Olio di qualità e vino naturale: la scelta vincente di Fabio Ferrara

di Antonio Stanzione

Olio di qualità e vino naturale: la scelta vincente di Fabio Ferrara e dell’Osteria del Tarassaco a Rivisondoli, in Abruzzo.

E’ una storia d’amore, quella di Fabio Ferraro e il suo lavoro, che affonda le radici nel lontano 1989, quando gestiva un piccolo caffè, all’interno del quale ha collezionato emozioni indimenticabili. “Ho avuto la curiosità e la premura di conoscere e degustare i distillati più importanti del mondo, volgendo sempre un occhio ai piccoli produttori, con lo scopo di progettualità future”.

Nel 1990, dopo aver visitato il Vinitaly alla ricerca di prodotti di nicchia da inserire nel suo locale, rimase affascinato dalla pulizia di una grappa prime uve. Chiese al produttore dei contatti con il proprio fornitore ed ebbe il piacere di conoscere Luciano Pavone alias Patacchino, con il quale, Fabio, avvia una lunga collaborazione.

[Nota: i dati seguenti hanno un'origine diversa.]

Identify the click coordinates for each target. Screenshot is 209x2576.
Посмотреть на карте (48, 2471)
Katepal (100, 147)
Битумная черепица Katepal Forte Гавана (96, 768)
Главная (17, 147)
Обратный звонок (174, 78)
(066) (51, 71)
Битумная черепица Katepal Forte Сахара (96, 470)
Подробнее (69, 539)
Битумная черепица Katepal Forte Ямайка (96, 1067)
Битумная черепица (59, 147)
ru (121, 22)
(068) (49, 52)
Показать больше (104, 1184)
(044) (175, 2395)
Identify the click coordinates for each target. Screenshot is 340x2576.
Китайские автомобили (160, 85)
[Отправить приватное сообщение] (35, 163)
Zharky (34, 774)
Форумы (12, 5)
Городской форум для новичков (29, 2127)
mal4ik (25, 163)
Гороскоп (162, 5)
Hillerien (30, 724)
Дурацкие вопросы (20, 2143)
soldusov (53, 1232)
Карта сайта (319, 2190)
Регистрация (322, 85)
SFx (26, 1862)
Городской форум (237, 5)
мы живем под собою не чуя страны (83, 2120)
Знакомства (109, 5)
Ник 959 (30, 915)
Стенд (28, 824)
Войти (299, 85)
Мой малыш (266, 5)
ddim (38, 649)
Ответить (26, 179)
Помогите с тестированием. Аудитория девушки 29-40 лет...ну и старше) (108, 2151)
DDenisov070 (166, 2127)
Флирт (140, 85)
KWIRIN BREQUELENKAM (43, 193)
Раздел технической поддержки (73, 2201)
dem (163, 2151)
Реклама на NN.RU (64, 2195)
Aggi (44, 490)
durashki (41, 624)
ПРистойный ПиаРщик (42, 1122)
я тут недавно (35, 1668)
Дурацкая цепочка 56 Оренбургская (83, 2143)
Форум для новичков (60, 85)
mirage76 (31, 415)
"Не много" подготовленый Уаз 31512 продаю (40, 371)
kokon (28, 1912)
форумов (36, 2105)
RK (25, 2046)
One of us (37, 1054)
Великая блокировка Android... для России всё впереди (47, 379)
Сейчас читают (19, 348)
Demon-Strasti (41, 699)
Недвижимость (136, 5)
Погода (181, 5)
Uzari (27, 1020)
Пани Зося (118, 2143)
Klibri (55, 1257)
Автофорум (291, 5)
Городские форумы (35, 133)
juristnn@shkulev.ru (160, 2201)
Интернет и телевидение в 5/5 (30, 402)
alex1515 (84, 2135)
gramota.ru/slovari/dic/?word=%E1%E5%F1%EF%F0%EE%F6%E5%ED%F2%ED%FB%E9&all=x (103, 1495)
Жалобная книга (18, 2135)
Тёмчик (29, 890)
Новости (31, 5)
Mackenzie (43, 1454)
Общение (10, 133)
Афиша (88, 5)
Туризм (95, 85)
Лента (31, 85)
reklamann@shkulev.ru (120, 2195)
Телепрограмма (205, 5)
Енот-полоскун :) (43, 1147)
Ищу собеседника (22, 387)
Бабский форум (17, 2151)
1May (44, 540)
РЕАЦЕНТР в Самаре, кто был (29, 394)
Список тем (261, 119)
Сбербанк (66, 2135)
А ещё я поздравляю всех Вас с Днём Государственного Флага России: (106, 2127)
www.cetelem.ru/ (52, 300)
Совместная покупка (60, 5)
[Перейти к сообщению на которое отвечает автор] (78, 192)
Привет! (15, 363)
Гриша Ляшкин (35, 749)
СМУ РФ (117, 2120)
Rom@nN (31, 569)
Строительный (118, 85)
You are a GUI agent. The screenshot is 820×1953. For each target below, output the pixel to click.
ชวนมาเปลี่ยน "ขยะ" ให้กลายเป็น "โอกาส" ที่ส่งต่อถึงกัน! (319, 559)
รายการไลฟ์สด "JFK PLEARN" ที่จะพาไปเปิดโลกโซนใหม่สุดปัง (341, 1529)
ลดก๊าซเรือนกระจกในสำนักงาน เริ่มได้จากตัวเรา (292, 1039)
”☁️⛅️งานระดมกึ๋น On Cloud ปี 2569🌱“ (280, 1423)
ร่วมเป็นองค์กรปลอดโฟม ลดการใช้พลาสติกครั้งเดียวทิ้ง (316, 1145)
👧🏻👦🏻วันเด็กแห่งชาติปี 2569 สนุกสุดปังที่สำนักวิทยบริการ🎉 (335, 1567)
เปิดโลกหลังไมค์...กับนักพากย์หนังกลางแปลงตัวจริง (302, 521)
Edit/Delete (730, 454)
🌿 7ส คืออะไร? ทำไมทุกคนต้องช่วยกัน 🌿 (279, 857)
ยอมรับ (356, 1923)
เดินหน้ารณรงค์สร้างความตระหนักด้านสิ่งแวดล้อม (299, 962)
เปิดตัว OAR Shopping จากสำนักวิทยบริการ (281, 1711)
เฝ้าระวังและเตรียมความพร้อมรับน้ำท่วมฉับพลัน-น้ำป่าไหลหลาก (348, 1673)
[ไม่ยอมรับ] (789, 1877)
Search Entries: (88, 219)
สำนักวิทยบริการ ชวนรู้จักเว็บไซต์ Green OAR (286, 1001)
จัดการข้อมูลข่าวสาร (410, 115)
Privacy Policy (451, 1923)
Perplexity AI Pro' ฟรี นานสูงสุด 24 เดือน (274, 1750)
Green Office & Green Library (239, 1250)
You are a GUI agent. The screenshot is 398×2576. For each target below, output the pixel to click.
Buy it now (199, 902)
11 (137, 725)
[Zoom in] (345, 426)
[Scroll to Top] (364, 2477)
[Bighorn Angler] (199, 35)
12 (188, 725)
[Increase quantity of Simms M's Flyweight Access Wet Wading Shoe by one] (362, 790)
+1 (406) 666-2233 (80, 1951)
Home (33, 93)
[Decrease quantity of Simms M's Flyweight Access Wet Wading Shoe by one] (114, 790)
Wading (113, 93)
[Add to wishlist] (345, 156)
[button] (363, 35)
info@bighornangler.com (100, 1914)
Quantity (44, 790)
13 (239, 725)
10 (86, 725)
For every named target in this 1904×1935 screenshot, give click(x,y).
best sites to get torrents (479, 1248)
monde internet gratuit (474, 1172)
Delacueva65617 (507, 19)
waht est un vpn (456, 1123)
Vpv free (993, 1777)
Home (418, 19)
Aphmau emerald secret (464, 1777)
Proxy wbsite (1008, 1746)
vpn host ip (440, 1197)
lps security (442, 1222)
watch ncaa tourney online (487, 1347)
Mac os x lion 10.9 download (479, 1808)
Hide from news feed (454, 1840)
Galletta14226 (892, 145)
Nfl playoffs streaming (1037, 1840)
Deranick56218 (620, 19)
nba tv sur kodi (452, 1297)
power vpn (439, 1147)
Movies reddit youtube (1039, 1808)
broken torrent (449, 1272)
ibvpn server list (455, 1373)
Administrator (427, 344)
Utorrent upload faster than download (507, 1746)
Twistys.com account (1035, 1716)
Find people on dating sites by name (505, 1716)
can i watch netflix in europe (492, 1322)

Contemporaneamente si trovò innanzi ad una sfida: trasformare, in pochi anni, la caffetteria L’Aspidistra in un punto di riferimento non solo in Abruzzo.

“Ho sempre ritenuto che le relazioni siano di importanza vitale e l’incontro con personaggi di rilievo nel mondo enogastronomico, produttori e guru del settore, hanno accresciuto le mie conoscenze”.

“Ciò che muove il mio quotidiano è la risultante di tutte le esperienze acquisite e della continua ricerca, ma anche frutto dei miei piaceri, del mio intuito e delle mie convinzioni. Il desiderio di educare le persone alla scelta consapevole del mangiare e del bere bene, condividendo un breve lasso di tempo, seduti ad assaporare i piatti e gli oli, accompagnati da vini naturali: questa è la mia proposta all’Osteria Del Tarassaco”.

Nel corso degli anni hai virato sempre più sui prodotti derivanti dall’agricoltura biologica, per scelta o per gusto?

Sono figlio di contadini, alcune scelte sono un passaggio obbligatorio in quanto fanno parte del nostro DNA. Ricordo la premura che aveva mia madre nel selezionare attentamente il latte. Quando una mucca aveva necessità di cure farmacologiche il suo latte non veniva utilizzato per nessuna ragione. E’ lei che mi ha introdotto all’analisi organolettica dei cibi. Mi ha insegnato ad annusare ed assaggiare tutto, per meglio comprendere se ci fossero modificazioni e/o problematiche nella lavorazione o nella materia prima. Le devo moltissimo, è grazie a lei se oggi più che mai, sento l’esigenza di ricercare prodotti privi di contaminazioni. Inoltre, nel 1998, al monastero della Grande Charteuse, in un evento sui vini ottenuti da agricoltura biologica e biodinamica, ho iniziato ad apprezzare un innovativo approccio al prodotto della viticoltura, un mondo nuovo e consapevole delle esigenze future. Nel giro di tre mesi ho eliminato dalla cantina tutti i grandi vini convenzionali, sostituendoli con i triple A. In seguito ho curato incontri con i maggiori esponenti a livello mondiale del settore quali Joli, Bellotti (che ci ha lasciati da poco), Lapiere ed altri di rilievo che hanno accresciuto la mia consapevolezza.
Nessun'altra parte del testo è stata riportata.